D’abord confinée à l’Europe, cette guerre, qui s’annonçait brève et serait rapidement gagnée, trompa tous les pronostics et experts de l’époque. Contre toute attente, les affrontements se généralisèrent, devinrent de plus en plus meurtriers et durèrent quatre pénibles années. Le bilan est du jamais vu dans l’histoire de l’humanité: presque 19 millions de morts, dont 8,9 millions de civils et plus de 20 millions de blessés et de mutilés.
Dès les premiers combats de 1914, on sentit que cette guerre ne ressemblerait pas aux autres. Le choc majeur pour tous les contemporains fut sans conteste de découvrir subitement que l’art de la guerre était passé à un autre niveau. Ce furent les débuts de la guerre industrielle. Des armes plus meurtrières, plus précises étaient maintenant produites en série dans des usines qui roulaient à plein régime. Les mitrailleuses et les canons du 20e siècle déchirèrent et pénétrèrent les corps de soldats formés pour les guerres du 19e siècle. Plusieurs générations ont été marquées par le souvenir ou le récit de l’horreur de la guerre des tranchées: le froid mordant, la boue, les rats, le pilonnage incessant et oppressant de l’artillerie, et ces attaques absurdes, baïonnettes au canon, qui faisaient parfois des dizaines de milliers de morts en une seule journée.

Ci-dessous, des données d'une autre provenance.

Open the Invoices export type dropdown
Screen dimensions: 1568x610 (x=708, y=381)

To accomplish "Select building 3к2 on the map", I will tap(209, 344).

À l’instar des autres médiums artistiques, la bédé s’est évidemment intéressée à cet épisode traumatisant de l’histoire. Déjà, à l’époque, des dessinateurs s’investissaient dans l’effort de guerre, bien que leurs planches ignoraient encore les codes modernes du neuvième art. Comme on peut le lire dans l’excellent numéro Hors-Série des Beaux-Arts Magazine Bécassine et les Pieds Nickelés ont contribué à la propagande pour la victoire des armées alliées. En jouant de vilains tours aux « Boches » et en les ridiculisant, les héros illustrés contribuèrent sans conteste à remonter non seulement le moral des troupes, mais aussi celui des citoyens petits et grands resté à l’arrière.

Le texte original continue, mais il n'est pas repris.